:: PROBLEM DESCRIPTION ::
Convert the lines below into a JSON list of strings with one string per line, leaving out any blank lines.

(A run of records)
-- begin --

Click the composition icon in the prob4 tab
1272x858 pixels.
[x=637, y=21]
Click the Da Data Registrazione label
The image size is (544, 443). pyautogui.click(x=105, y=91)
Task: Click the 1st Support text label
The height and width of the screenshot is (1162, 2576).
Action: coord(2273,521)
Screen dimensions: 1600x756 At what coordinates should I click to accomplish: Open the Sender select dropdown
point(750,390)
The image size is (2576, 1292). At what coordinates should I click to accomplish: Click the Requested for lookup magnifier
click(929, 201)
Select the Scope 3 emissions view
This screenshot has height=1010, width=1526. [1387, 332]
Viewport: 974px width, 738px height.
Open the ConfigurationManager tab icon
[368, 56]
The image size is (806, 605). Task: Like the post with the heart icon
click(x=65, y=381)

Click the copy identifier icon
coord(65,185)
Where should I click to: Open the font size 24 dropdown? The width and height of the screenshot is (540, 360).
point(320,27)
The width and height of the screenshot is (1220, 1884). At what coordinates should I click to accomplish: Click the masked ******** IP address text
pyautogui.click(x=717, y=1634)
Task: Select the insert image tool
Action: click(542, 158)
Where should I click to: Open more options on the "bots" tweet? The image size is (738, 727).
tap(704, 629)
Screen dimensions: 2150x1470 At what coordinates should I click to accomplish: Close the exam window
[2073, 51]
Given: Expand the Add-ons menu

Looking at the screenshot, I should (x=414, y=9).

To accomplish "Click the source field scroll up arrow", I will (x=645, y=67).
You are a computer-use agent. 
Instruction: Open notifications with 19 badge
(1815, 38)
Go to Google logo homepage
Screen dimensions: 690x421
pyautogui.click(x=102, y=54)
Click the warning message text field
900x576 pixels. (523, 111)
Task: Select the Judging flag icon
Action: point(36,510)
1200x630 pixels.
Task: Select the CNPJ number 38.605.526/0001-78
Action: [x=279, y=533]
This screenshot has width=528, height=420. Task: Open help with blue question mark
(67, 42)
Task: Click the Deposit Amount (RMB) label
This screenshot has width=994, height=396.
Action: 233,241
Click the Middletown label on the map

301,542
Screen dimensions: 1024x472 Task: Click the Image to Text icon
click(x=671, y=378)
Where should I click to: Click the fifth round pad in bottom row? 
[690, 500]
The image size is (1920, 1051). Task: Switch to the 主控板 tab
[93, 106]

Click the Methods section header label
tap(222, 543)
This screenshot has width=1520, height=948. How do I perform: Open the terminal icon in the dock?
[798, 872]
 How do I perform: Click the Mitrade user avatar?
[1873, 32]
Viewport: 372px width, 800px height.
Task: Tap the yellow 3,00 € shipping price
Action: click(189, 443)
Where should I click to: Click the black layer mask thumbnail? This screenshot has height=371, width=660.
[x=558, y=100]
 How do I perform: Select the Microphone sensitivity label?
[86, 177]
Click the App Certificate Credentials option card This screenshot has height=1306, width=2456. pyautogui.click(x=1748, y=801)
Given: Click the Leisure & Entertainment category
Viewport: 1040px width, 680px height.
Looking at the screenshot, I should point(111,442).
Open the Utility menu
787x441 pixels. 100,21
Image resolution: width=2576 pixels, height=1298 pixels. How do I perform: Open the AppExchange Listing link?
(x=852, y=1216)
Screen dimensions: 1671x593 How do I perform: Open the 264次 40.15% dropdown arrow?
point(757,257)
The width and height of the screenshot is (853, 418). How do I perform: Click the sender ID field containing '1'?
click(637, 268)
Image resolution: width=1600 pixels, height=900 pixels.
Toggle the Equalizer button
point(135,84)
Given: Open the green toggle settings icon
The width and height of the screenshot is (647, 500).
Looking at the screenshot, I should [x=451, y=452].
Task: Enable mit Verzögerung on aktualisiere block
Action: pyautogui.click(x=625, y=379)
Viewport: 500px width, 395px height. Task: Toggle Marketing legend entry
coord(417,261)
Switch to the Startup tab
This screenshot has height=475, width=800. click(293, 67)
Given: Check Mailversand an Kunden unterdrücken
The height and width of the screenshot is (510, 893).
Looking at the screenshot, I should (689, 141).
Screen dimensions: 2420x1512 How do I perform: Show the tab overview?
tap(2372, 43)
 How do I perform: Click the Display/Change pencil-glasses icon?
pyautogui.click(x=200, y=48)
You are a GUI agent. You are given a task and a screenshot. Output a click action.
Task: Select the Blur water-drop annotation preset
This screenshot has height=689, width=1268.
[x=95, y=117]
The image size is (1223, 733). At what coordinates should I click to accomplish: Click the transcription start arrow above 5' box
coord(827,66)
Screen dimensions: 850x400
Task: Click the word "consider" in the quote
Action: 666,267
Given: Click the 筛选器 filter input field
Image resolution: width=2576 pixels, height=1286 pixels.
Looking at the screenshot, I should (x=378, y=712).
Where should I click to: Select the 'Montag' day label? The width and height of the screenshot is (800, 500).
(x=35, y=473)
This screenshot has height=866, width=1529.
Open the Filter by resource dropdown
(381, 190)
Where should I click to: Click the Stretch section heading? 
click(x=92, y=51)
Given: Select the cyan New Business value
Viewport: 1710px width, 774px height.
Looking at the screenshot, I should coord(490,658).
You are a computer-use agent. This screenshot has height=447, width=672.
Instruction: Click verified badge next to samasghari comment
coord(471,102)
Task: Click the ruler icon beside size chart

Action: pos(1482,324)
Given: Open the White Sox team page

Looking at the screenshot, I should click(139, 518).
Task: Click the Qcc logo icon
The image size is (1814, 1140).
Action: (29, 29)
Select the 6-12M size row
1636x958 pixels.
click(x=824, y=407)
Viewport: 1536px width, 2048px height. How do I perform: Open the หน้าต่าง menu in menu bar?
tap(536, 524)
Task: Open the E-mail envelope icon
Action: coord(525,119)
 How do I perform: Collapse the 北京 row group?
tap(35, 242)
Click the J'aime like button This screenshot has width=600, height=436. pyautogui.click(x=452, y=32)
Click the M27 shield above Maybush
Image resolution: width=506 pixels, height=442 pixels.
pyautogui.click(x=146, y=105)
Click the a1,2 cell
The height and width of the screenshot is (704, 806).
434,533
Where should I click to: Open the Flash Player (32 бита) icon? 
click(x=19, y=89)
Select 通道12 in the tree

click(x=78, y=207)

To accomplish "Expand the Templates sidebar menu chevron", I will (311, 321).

-- end --

:: TASK RESULT ::
[
  "Click the composition icon in the prob4 tab",
  "1272x858 pixels.",
  "[x=637, y=21]",
  "Click the Da Data Registrazione label",
  "The image size is (544, 443). pyautogui.click(x=105, y=91)",
  "Task: Click the 1st Support text label",
  "The height and width of the screenshot is (1162, 2576).",
  "Action: coord(2273,521)",
  "Screen dimensions: 1600x756 At what coordinates should I click to accomplish: Open the Sender select dropdown",
  "point(750,390)",
  "The image size is (2576, 1292). At what coordinates should I click to accomplish: Click the Requested for lookup magnifier",
  "click(929, 201)",
  "Select the Scope 3 emissions view",
  "This screenshot has height=1010, width=1526. [1387, 332]",
  "Viewport: 974px width, 738px height.",
  "Open the ConfigurationManager tab icon",
  "[368, 56]",
  "The image size is (806, 605). Task: Like the post with the heart icon",
  "click(x=65, y=381)",
  "Click the copy identifier icon",
  "coord(65,185)",
  "Where should I click to: Open the font size 24 dropdown? The width and height of the screenshot is (540, 360).",
  "point(320,27)",
  "The width and height of the screenshot is (1220, 1884). At what coordinates should I click to accomplish: Click the masked ******** IP address text",
  "pyautogui.click(x=717, y=1634)",
  "Task: Select the insert image tool",
  "Action: click(542, 158)",
  "Where should I click to: Open more options on the \"bots\" tweet? The image size is (738, 727).",
  "tap(704, 629)",
  "Screen dimensions: 2150x1470 At what coordinates should I click to accomplish: Close the exam window",
  "[2073, 51]",
  "Given: Expand the Add-ons menu",
  "Looking at the screenshot, I should (x=414, y=9).",
  "To accomplish \"Click the source field scroll up arrow\", I will (x=645, y=67).",
  "You are a computer-use agent. ",
  "Instruction: Open notifications with 19 badge",
  "(1815, 38)",
  "Go to Google logo homepage",
  "Screen dimensions: 690x421",
  "pyautogui.click(x=102, y=54)",
  "Click the warning message text field",
  "900x576 pixels. (523, 111)",
  "Task: Select the Judging flag icon",
  "Action: point(36,510)",
  "1200x630 pixels.",
  "Task: Select the CNPJ number 38.605.526/0001-78",
  "Action: [x=279, y=533]",
  "This screenshot has width=528, height=420. Task: Open help with blue question mark",
  "(67, 42)",
  "Task: Click the Deposit Amount (RMB) label",
  "This screenshot has width=994, height=396.",
  "Action: 233,241",
  "Click the Middletown label on the map",
  "301,542",
  "Screen dimensions: 1024x472 Task: Click the Image to Text icon",
  "click(x=671, y=378)",
  "Where should I click to: Click the fifth round pad in bottom row? ",
  "[690, 500]",
  "The image size is (1920, 1051). Task: Switch to the 主控板 tab",
  "[93, 106]",
  "Click the Methods section header label",
  "tap(222, 543)",
  "This screenshot has width=1520, height=948. How do I perform: Open the terminal icon in the dock?",
  "[798, 872]",
  " How do I perform: Click the Mitrade user avatar?",
  "[1873, 32]",
  "Viewport: 372px width, 800px height.",
  "Task: Tap the yellow 3,00 € shipping price",
  "Action: click(189, 443)",
  "Where should I click to: Click the black layer mask thumbnail? This screenshot has height=371, width=660.",
  "[x=558, y=100]",
  " How do I perform: Select the Microphone sensitivity label?",
  "[86, 177]",
  "Click the App Certificate Credentials option card This screenshot has height=1306, width=2456. pyautogui.click(x=1748, y=801)",
  "Given: Click the Leisure & Entertainment category",
  "Viewport: 1040px width, 680px height.",
  "Looking at the screenshot, I should point(111,442).",
  "Open the Utility menu",
  "787x441 pixels. 100,21",
  "Image resolution: width=2576 pixels, height=1298 pixels. How do I perform: Open the AppExchange Listing link?",
  "(x=852, y=1216)",
  "Screen dimensions: 1671x593 How do I perform: Open the 264次 40.15% dropdown arrow?",
  "point(757,257)",
  "The width and height of the screenshot is (853, 418). How do I perform: Click the sender ID field containing '1'?",
  "click(637, 268)",
  "Image resolution: width=1600 pixels, height=900 pixels.",
  "Toggle the Equalizer button",
  "point(135,84)",
  "Given: Open the green toggle settings icon",
  "The width and height of the screenshot is (647, 500).",
  "Looking at the screenshot, I should [x=451, y=452].",
  "Task: Enable mit Verzögerung on aktualisiere block",
  "Action: pyautogui.click(x=625, y=379)",
  "Viewport: 500px width, 395px height. Task: Toggle Marketing legend entry",
  "coord(417,261)",
  "Switch to the Startup tab",
  "This screenshot has height=475, width=800. click(293, 67)",
  "Given: Check Mailversand an Kunden unterdrücken",
  "The height and width of the screenshot is (510, 893).",
  "Looking at the screenshot, I should (689, 141).",
  "Screen dimensions: 2420x1512 How do I perform: Show the tab overview?",
  "tap(2372, 43)",
  " How do I perform: Click the Display/Change pencil-glasses icon?",
  "pyautogui.click(x=200, y=48)",
  "You are a GUI agent. You are given a task and a screenshot. Output a click action.",
  "Task: Select the Blur water-drop annotation preset",
  "This screenshot has height=689, width=1268.",
  "[x=95, y=117]",
  "The image size is (1223, 733). At what coordinates should I click to accomplish: Click the transcription start arrow above 5' box",
  "coord(827,66)",
  "Screen dimensions: 850x400",
  "Task: Click the word \"consider\" in the quote",
  "Action: 666,267",
  "Given: Click the 筛选器 filter input field",
  "Image resolution: width=2576 pixels, height=1286 pixels.",
  "Looking at the screenshot, I should (x=378, y=712).",
  "Where should I click to: Select the 'Montag' day label? The width and height of the screenshot is (800, 500).",
  "(x=35, y=473)",
  "This screenshot has height=866, width=1529.",
  "Open the Filter by resource dropdown",
  "(381, 190)",
  "Where should I click to: Click the Stretch section heading? ",
  "click(x=92, y=51)",
  "Given: Select the cyan New Business value",
  "Viewport: 1710px width, 774px height.",
  "Looking at the screenshot, I should coord(490,658).",
  "You are a computer-use agent. This screenshot has height=447, width=672.",
  "Instruction: Click verified badge next to samasghari comment",
  "coord(471,102)",
  "Task: Click the ruler icon beside size chart",
  "Action: pos(1482,324)",
  "Given: Open the White Sox team page",
  "Looking at the screenshot, I should click(139, 518).",
  "Task: Click the Qcc logo icon",
  "The image size is (1814, 1140).",
  "Action: (29, 29)",
  "Select the 6-12M size row",
  "1636x958 pixels.",
  "click(x=824, y=407)",
  "Viewport: 1536px width, 2048px height. How do I perform: Open the หน้าต่าง menu in menu bar?",
  "tap(536, 524)",
  "Task: Open the E-mail envelope icon",
  "Action: coord(525,119)",
  " How do I perform: Collapse the 北京 row group?",
  "tap(35, 242)",
  "Click the J'aime like button This screenshot has width=600, height=436. pyautogui.click(x=452, y=32)",
  "Click the M27 shield above Maybush",
  "Image resolution: width=506 pixels, height=442 pixels.",
  "pyautogui.click(x=146, y=105)",
  "Click the a1,2 cell",
  "The height and width of the screenshot is (704, 806).",
  "434,533",
  "Where should I click to: Open the Flash Player (32 бита) icon? ",
  "click(x=19, y=89)",
  "Select 通道12 in the tree",
  "click(x=78, y=207)",
  "To accomplish \"Expand the Templates sidebar menu chevron\", I will (311, 321)."
]